** Opening Information supplied block **

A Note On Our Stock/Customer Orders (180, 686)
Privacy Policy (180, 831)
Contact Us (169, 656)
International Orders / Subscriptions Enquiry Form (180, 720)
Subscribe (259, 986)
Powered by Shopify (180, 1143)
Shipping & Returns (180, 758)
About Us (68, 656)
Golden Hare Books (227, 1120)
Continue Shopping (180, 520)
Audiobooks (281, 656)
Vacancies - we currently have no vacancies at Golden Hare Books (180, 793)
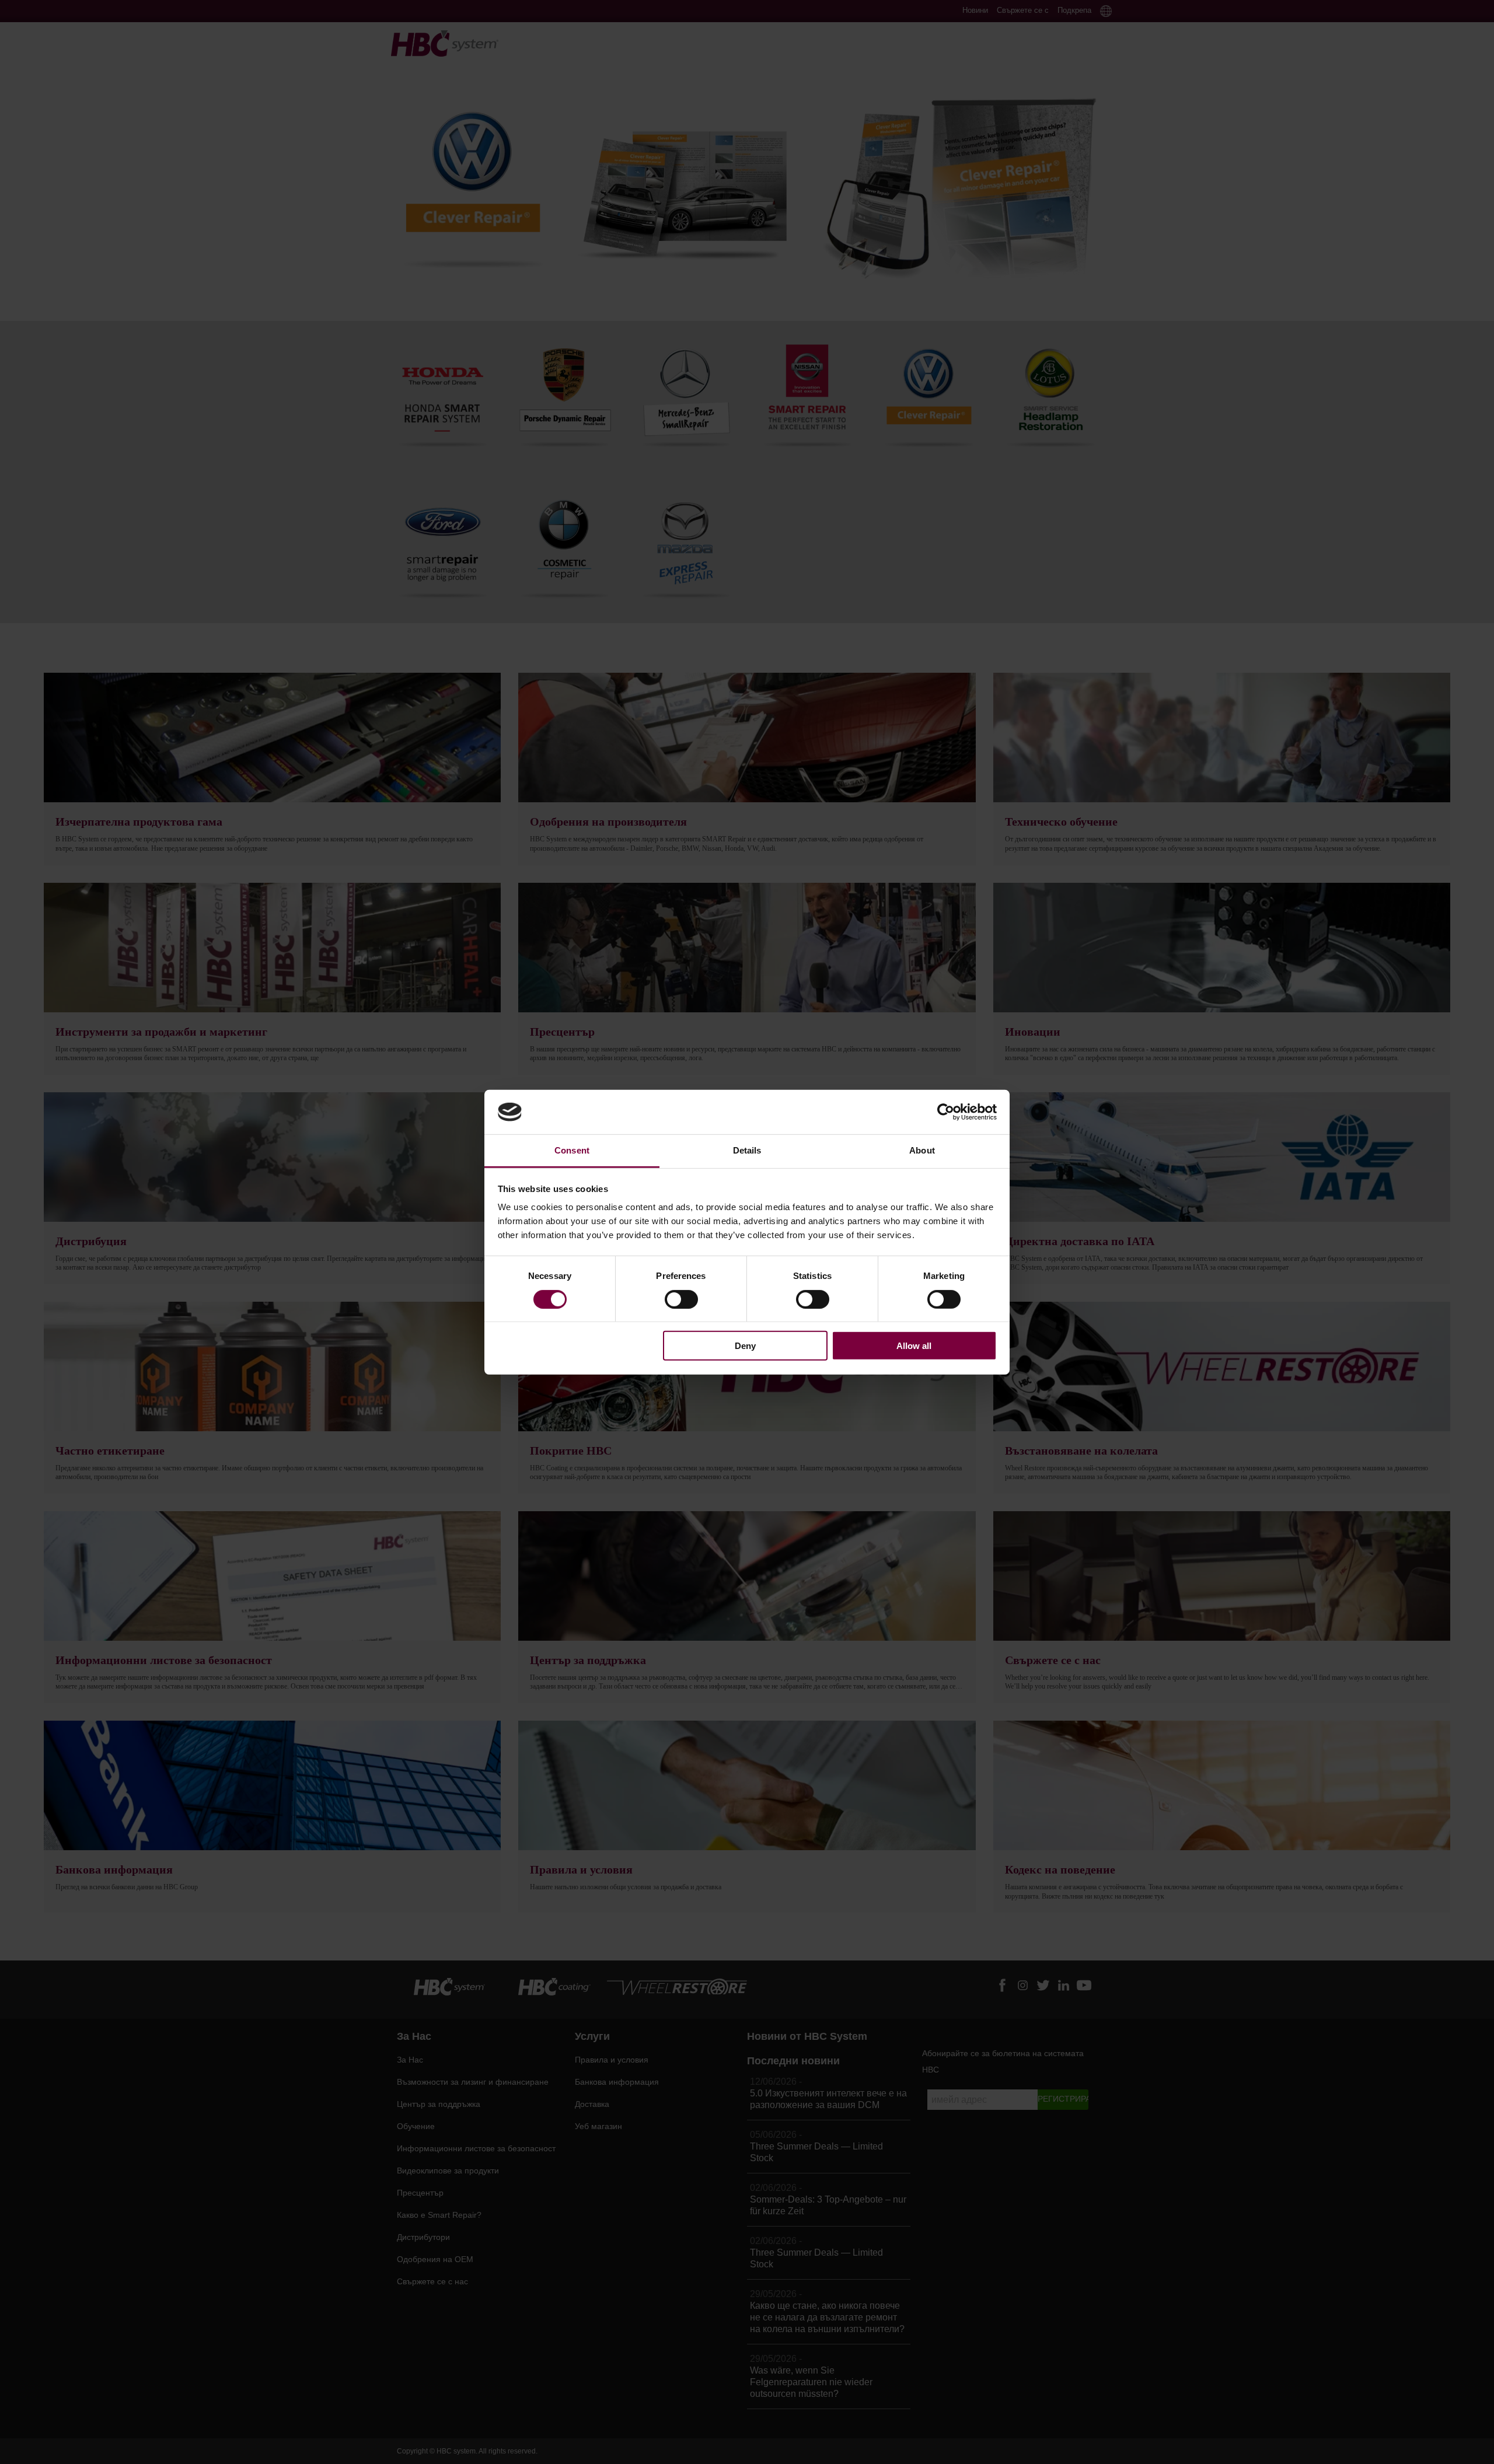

** Closing Information supplied block **

Your copy should match the entries exactly, minus the pictures.

A Note On Our Stock/Customer Orders (180, 686)
Privacy Policy (180, 831)
Contact Us (169, 656)
International Orders / Subscriptions Enquiry Form (180, 720)
Subscribe (259, 986)
Powered by Shopify (180, 1143)
Shipping & Returns (180, 758)
About Us (68, 656)
Golden Hare Books (227, 1120)
Continue Shopping (180, 520)
Audiobooks (281, 656)
Vacancies - we currently have no vacancies at Golden Hare Books (180, 793)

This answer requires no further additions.